London, April 28, 2026, 11:49 BST
Lloyds Banking Group shares gained roughly 0.9% by late morning in London on Tuesday, trading near 98.4 pence ahead of the bank’s first-quarter results due Wednesday. According to delayed data, shares started the session at 98.15p, slipped to 96.91p, then climbed as high as 98.44p. Monday’s close stood at 97.50p, giving the lender a market cap around £57.5 billion.
Lloyds stands out as a straightforward play on UK consumers, mortgages, and deposit margins. IG Senior Technical Analyst Axel Rudolph flagged net interest income, credit quality, and the broader macro picture as key points for the update from “the UK’s largest domestic lender.” He argued Lloyds looks “well positioned” if interest rates remain high and credit quality stays intact, but warned a “sharp slowdown” would do damage. IG
Lloyds’ consensus, drawn from 18 analyst models, puts first-quarter statutory profit before tax at £1.84 billion, with net income seen at £4.80 billion. The banking net interest margin sits at 3.15%. That margin—essentially, the spread between income on loans and securities and costs on deposits and funding—is measured against interest-earning assets.
Lloyds Banking Group is set to release its Q1 interim management statement at 7 a.m. Wednesday. CFO William Chalmers will present at 9:30 a.m.
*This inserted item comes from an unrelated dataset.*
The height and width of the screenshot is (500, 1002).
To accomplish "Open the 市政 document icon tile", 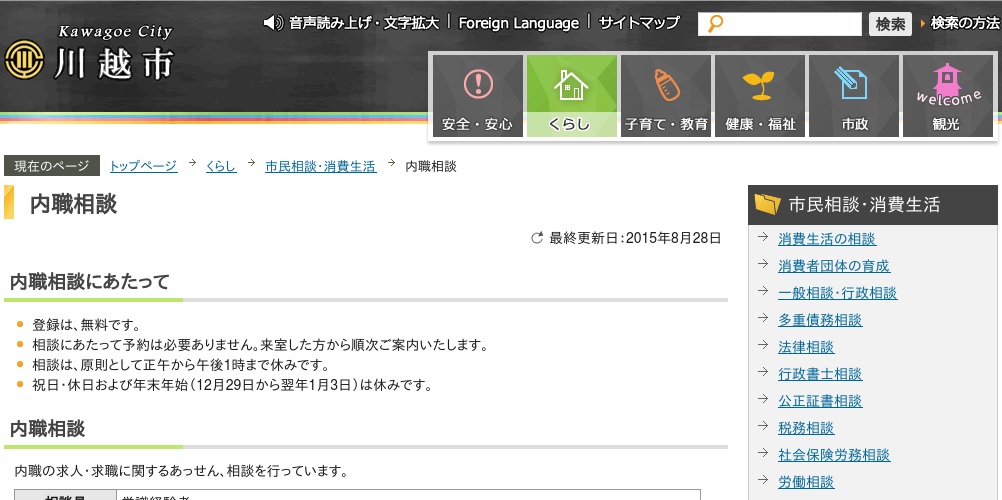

For now, traders are making moves ahead of the announcement—today’s rise looks like positioning, not a reaction to the results.
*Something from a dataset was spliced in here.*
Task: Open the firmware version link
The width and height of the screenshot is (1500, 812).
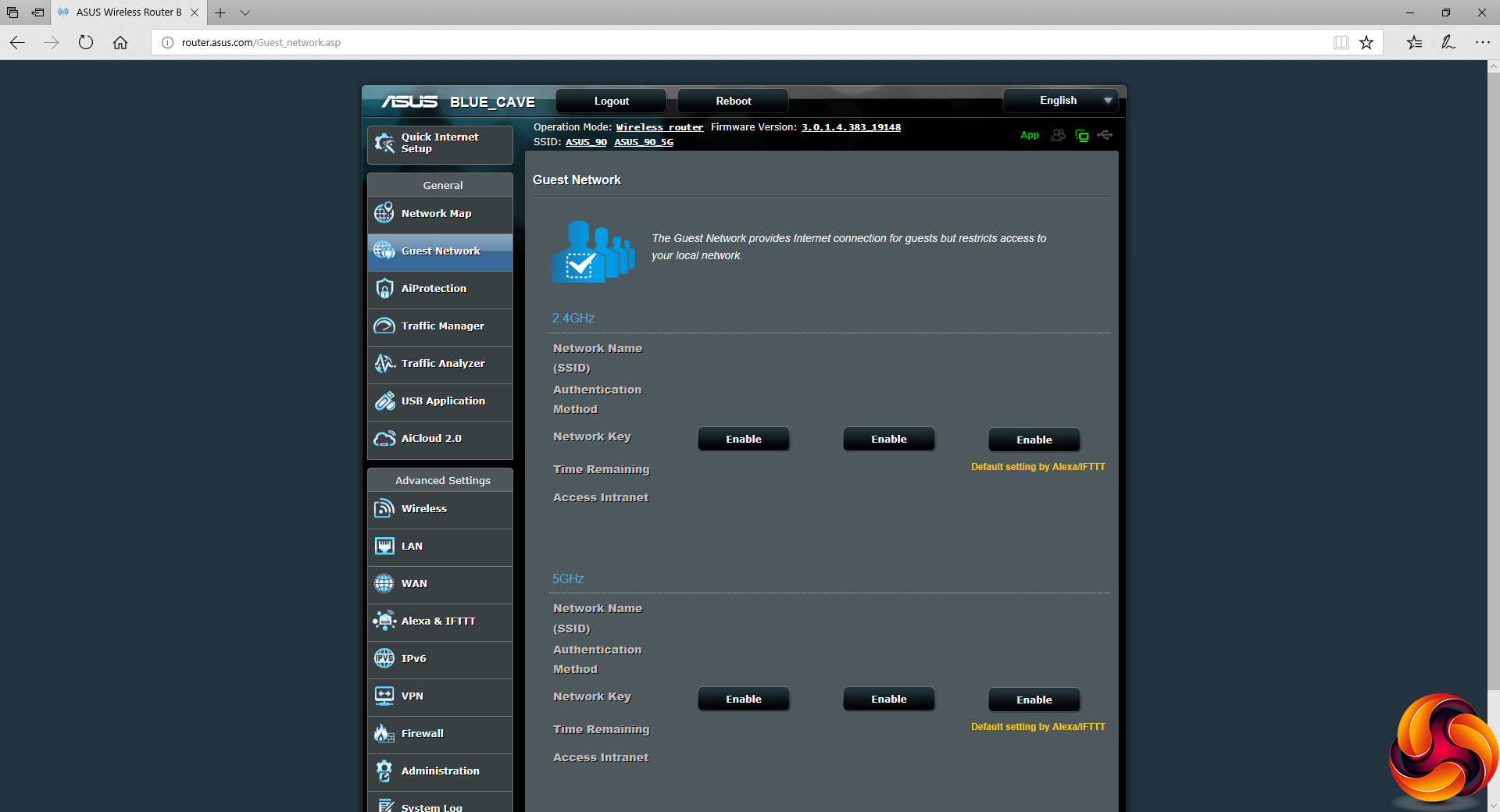Action: 851,127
Lloyds was in the market, snapping up its own stock. The bank disclosed in a Monday regulatory filing that it purchased 10.9 million ordinary shares on April 27, paying a volume-weighted average price of 97.8985p as part of its ongoing buyback programme. The shares are set to be cancelled, trimming the overall share count.
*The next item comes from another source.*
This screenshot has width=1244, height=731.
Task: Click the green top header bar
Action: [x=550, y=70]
The picture remains messy. Late Monday, Reuters said consumer group Consumer Voice launched a legal challenge against the Financial Conduct Authority’s £9.1 billion motor-finance redress scheme, arguing the plan “fails to deliver fair” redress. The FCA labeled the challenge “disappointing” and cautioned it might hold up compensation and keep uncertainty hanging over the process. Reuters
On April 2, Lloyds issued an RNS stating it “does not currently believe” it needs to adjust its motor-finance provision after going through the FCA’s final rules. The bank did, however, point to lingering uncertainties—response rates, litigation, operating costs. Lloyds plans to provide further updates to investors when it reports first-quarter results. London South East
That peer context comes back to conduct risk. Over the weekend, Reuters said Close Brothers and Santander would not be contesting the FCA scheme, aligning with Barclays, and Lloyds had already chosen not to go to court. With those decisions, industry resistance narrows, but a fresh consumer challenge on Monday keeps the dispute alive.
The focus for Wednesday is tight: margin, impairments, and the exact language on redress. Impairments—provisions for loans that might go bad—are key. Any uptick would chip away at the higher-rate income narrative that’s been propping up Lloyds shares.